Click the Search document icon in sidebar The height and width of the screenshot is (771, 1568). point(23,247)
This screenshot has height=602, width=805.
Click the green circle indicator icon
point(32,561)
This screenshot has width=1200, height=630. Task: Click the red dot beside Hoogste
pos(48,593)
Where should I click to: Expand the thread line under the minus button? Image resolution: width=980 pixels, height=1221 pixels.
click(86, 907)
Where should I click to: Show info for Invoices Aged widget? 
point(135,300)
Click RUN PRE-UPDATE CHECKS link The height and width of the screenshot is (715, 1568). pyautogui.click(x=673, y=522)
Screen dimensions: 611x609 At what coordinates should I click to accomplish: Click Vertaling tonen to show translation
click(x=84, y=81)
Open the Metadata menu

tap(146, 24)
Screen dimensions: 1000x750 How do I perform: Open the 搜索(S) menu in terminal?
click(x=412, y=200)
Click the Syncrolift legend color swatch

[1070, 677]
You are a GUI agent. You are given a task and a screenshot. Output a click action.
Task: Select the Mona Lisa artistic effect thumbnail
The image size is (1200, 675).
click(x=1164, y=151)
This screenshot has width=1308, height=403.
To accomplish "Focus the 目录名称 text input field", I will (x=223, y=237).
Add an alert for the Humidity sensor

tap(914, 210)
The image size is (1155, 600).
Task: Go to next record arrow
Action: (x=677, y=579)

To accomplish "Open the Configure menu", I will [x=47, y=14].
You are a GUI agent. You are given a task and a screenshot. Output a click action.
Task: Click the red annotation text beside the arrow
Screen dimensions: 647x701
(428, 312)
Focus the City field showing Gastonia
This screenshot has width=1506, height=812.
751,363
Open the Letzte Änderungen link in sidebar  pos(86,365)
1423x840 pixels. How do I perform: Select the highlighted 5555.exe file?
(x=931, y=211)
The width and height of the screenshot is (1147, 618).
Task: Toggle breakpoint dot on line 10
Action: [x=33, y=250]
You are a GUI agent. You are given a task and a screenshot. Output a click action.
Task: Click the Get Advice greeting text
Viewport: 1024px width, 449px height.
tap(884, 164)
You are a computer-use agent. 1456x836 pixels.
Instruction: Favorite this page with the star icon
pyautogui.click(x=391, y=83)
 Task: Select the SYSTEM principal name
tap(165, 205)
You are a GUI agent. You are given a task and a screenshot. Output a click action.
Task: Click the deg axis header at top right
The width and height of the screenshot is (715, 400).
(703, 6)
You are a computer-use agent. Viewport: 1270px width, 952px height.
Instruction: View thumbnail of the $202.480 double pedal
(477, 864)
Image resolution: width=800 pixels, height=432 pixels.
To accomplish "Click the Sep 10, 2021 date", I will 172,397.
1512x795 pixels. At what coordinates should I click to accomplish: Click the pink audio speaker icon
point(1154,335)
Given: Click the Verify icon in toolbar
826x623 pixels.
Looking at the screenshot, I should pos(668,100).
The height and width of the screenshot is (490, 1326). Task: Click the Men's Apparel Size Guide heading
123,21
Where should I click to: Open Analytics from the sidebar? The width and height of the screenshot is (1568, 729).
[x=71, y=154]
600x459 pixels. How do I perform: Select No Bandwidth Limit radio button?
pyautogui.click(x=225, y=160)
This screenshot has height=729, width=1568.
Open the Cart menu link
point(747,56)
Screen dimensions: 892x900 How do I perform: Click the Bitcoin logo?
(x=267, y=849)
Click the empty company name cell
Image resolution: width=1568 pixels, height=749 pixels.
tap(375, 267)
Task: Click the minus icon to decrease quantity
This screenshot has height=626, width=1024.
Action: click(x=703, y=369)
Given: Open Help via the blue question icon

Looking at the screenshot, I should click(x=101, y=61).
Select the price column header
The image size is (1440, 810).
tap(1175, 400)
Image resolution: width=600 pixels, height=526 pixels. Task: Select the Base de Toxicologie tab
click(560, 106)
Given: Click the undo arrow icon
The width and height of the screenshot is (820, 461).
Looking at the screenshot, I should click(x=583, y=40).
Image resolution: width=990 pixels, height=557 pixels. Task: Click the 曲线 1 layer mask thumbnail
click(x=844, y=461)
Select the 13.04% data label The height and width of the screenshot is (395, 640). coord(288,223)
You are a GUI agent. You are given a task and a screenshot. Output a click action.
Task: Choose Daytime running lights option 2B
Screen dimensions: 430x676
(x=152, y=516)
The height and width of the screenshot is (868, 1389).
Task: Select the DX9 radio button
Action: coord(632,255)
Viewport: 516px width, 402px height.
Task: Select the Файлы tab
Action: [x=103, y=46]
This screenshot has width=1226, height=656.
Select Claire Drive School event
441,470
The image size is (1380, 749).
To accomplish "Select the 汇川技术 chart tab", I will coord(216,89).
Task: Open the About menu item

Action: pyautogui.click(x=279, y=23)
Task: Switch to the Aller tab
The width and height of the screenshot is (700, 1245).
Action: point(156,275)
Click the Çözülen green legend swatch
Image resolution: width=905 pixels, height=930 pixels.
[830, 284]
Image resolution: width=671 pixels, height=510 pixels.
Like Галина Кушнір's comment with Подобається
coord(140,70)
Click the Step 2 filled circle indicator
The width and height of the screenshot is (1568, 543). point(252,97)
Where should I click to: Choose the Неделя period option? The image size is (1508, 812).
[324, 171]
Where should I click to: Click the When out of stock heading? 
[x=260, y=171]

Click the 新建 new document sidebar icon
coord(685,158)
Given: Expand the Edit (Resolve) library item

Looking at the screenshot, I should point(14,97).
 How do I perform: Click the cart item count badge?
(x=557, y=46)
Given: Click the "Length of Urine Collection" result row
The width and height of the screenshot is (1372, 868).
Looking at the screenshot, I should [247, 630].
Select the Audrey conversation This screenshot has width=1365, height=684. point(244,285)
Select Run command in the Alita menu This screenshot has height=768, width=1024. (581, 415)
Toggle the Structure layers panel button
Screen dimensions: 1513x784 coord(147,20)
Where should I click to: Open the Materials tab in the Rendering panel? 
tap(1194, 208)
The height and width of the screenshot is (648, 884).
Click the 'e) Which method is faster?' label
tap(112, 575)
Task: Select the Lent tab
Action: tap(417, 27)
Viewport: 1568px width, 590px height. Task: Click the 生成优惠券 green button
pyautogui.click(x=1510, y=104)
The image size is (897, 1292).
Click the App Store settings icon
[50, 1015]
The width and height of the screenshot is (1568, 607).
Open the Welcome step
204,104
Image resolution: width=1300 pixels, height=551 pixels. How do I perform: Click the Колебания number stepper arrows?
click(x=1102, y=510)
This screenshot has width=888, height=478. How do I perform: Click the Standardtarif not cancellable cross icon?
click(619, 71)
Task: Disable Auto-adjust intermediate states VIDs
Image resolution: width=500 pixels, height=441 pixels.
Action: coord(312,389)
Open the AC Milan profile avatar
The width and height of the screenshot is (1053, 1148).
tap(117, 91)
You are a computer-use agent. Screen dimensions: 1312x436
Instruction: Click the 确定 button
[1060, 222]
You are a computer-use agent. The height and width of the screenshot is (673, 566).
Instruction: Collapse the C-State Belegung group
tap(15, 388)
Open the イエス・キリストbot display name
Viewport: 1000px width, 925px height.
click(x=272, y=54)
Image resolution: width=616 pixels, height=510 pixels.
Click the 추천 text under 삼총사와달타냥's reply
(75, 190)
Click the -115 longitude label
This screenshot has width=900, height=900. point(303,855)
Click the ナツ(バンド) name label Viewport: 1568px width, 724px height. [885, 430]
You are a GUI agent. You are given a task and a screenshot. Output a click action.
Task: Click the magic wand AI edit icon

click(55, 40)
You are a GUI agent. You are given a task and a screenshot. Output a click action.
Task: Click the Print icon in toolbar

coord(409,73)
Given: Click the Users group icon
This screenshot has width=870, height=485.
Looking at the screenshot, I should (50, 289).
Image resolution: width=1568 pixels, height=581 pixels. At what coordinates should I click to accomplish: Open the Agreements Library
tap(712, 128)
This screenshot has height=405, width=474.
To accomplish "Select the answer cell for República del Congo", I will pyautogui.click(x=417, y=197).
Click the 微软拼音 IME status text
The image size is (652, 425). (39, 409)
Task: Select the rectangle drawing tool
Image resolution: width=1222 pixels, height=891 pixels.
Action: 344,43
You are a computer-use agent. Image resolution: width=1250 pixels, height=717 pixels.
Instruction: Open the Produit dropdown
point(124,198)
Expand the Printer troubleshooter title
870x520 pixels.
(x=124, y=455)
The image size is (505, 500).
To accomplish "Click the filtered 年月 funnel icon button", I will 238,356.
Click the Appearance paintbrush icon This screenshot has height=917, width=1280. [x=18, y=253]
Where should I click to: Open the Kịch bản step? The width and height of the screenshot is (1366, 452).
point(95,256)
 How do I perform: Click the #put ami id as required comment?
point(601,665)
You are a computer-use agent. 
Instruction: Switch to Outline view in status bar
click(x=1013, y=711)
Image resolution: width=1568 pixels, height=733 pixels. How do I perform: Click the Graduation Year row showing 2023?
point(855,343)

^^^^^^^^

WHAT THE TASK REQUIRES >> Find how many lines above include "header"; reply with the number only.

TASK SOLUTION >> 2